Thu, 16 Jul 2020

Solving the Problem of Network Data Silos

From poor data visibility to technician task complexities, communicating information quickly to the right decision maker is a challenge for many network operators.  Complexity increases as networks grow and evolve, and network inventory awareness – the foundation of network operations – is rarely up to date.

Without the proper tools in place, service assurance remains reactive, and providers can lose valuable time trying to identify the source of an outage, which customers the outage affects, and coordinating resources to repair and restore service.  Data is lost in translation across the central office, CSRs, engineers, and the NOC. This leaves teams scrambling to get all the necessary information, delaying the return of service and disgruntling customers in the process.

Different data may be trapped in different systems, when it should be securely accessible from anywhere.  Manually entered data must be audited before it can be trusted.   Data from inside plant and outside plant, from various vendors, and from varied technologies are trapped in separate systems.  It’s no wonder that sixty-two percent of telecom executives surveyed believe their network operations could be more efficient.

Luckily, technology has come a long way in solving this problem. Today’s interoperable tools can auto-discover the network, share information via powerful Application Programming Interfaces (API), and present information with intuitive Graphical User Interfaces (GUI) to provide the right intelligence to the right people at the right time.  By deploying and linking applications such as Mapcom’s M4® Solutions and LightRiver’s netFLEX® platform, network operators can gain the efficiencies that come from eliminating data inaccuracy, data silos, and reactive management.

About Mapcom and M4 Solutions

Mapcom’s M4 Solutions suite provides best-in-class tools for managing outside plant records and modeling physical connectivity in a visual, GIS-based interface. M4’s open-system approach allows communication service providers to integrate and correlate their plant and equipment records with data from existing business-critical applications like billing, accounting, or network monitoring tools. By eliminating data silos and streamlining workflows, M4 empowers the whole business – from engineering to customer service – to leverage information to work more efficiently and effectively.

About LightRiver and netFLEX

LightRiver architects, designs, deploys, manages and automates some of the largest most complex transport/optical networks on the planet.
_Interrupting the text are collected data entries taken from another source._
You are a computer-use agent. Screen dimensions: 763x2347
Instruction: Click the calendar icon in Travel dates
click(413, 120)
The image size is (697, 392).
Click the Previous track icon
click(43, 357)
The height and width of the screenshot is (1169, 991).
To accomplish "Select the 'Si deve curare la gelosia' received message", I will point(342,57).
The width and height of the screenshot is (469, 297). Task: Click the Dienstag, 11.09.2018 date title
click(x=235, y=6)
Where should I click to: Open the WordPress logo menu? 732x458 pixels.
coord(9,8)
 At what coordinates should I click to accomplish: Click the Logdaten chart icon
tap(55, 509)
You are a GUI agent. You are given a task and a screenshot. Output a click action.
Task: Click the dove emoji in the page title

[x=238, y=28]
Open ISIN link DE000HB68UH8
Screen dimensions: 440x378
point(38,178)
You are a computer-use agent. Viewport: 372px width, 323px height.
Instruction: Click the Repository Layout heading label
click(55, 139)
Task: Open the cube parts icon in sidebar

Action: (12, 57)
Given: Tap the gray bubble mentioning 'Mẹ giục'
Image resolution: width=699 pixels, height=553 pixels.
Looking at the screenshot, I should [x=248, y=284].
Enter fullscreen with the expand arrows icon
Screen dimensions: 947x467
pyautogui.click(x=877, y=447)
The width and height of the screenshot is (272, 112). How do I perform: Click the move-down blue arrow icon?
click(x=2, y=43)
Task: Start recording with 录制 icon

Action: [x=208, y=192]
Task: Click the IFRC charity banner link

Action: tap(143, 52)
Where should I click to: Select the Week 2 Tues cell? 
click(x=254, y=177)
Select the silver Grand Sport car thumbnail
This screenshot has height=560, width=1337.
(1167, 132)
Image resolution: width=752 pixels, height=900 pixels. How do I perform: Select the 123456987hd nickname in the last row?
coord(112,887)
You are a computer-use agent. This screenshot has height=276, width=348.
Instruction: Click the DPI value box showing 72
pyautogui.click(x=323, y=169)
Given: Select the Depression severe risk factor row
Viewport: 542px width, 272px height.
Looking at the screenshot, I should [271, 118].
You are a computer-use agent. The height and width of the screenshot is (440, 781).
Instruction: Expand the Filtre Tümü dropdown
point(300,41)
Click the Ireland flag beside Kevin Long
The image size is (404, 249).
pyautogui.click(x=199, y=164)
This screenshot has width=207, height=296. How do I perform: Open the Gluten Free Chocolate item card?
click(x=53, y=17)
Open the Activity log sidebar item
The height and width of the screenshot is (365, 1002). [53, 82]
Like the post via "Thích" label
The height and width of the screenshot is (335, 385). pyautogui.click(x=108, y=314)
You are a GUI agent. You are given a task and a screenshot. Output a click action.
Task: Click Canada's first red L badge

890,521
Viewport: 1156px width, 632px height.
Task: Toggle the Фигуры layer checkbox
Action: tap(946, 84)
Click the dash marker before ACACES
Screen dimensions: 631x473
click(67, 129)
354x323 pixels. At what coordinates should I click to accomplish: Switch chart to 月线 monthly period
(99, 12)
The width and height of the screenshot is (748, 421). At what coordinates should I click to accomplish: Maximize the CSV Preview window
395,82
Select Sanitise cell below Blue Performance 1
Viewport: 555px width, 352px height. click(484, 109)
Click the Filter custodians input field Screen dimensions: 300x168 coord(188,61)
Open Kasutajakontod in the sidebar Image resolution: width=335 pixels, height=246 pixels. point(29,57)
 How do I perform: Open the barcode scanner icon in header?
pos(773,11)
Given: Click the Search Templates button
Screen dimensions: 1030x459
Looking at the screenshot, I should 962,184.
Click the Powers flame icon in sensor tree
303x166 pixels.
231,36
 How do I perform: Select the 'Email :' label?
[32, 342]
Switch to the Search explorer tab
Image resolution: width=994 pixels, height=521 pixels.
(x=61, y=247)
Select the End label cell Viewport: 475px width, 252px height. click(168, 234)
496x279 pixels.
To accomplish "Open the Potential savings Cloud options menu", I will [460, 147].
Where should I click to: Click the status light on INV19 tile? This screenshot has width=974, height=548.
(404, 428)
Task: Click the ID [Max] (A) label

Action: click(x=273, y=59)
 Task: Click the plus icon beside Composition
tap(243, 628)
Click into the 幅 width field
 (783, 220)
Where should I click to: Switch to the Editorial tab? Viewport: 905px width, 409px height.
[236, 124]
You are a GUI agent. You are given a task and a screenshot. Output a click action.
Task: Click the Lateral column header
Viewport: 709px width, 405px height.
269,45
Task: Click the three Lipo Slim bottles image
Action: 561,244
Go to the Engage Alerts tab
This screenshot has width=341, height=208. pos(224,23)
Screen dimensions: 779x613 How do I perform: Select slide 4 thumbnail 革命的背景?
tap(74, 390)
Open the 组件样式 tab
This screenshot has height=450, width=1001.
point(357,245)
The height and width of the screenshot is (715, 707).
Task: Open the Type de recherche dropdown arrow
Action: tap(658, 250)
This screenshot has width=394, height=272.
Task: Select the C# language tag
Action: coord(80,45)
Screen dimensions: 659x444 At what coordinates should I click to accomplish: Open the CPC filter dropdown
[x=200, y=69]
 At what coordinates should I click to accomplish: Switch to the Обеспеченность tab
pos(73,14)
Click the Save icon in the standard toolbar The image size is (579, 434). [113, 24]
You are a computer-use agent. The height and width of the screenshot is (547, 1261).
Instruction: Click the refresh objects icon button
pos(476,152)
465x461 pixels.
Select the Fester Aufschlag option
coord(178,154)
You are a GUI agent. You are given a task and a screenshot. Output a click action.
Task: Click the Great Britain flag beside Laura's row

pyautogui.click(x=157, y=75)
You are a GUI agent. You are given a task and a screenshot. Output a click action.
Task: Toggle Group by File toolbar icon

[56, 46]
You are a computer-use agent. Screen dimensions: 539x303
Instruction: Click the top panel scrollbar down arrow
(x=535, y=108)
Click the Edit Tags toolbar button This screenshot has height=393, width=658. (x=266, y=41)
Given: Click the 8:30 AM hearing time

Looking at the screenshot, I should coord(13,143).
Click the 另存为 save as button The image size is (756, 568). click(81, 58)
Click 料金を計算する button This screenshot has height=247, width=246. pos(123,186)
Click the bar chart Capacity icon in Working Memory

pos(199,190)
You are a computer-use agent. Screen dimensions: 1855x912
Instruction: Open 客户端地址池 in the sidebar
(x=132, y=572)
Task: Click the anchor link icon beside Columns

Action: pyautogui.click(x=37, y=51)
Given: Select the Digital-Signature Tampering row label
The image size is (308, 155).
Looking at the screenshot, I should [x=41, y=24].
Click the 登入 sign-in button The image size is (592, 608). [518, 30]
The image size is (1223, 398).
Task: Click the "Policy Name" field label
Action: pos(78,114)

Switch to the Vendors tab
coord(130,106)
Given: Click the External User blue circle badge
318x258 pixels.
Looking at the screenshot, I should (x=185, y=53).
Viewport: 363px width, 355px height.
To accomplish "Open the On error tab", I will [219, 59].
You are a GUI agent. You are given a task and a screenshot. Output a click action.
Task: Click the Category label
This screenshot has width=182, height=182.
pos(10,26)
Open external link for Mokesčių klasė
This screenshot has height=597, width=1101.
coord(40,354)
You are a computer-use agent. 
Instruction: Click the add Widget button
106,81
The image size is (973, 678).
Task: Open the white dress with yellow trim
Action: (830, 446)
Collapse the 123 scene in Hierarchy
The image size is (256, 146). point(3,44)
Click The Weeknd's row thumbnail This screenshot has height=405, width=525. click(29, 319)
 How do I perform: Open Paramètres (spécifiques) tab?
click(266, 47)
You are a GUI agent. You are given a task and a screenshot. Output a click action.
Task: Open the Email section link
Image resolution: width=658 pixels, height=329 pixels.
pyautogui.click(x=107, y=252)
LightRiver deployments include the largest Tier 1 Wireless Service Providers, Wireline Service Providers, Data Center/Exchange Providers, and enterprises across North America and worldwide. LightRiver’s netFLEX delivers end-to-end network automation for transport—from traditional legacy technologies all the way to the next gen, packet-edge technologies. The netFLEX platform provides comprehensive transport network automation, enabling uniform network management and automation that can be leveraged within a network operator or extended to partners and customers.  That includes auto-discovered inventory, actionable analytics, and control automation, across the industry’s core technology platforms.

Using M4 and netFLEX together

When M4 is combined with LightRiver’s netFLEX, communication service providers can extend their understanding of network performance by bridging the gap between the network’s physical and logical layers. By correlating netFLEX-generated data back to the patch panel – and eventually outside plant and the customers served by it – providers can create a digital visualization of a fully-functioning fiber network. Central office and engineering staff can leverage this model to identify the root cause of troubles and respond to network incidents more quickly. Network planning staff can work with an accurate knowledge of network inventory and capacity availability.  Fulfillment teams, even sales teams, can be confident in making, and meeting, customer commitments.

The results

Customers will surely benefit from a shorter mean time to repair (MTTR), but they aren’t the only winners. Response teams will feel less stressed when they can quickly determine what’s wrong, and quickly prioritize and mobilize to fix it. While the restoration plan is underway, CSRs can use a report of affected customers to send proactive notifications about the service interruption to improve customer relationships. Not only is service assurance improved, but service delivery speed and accuracy are improved too, delivering more efficient network operations at scale, and dramatically improving the customer experience.  And because teams are armed with complete visibility and control of the network, the C-Suite won’t fret over the bottom line, knowing that SLAs will be upheld, and customers are satisfied.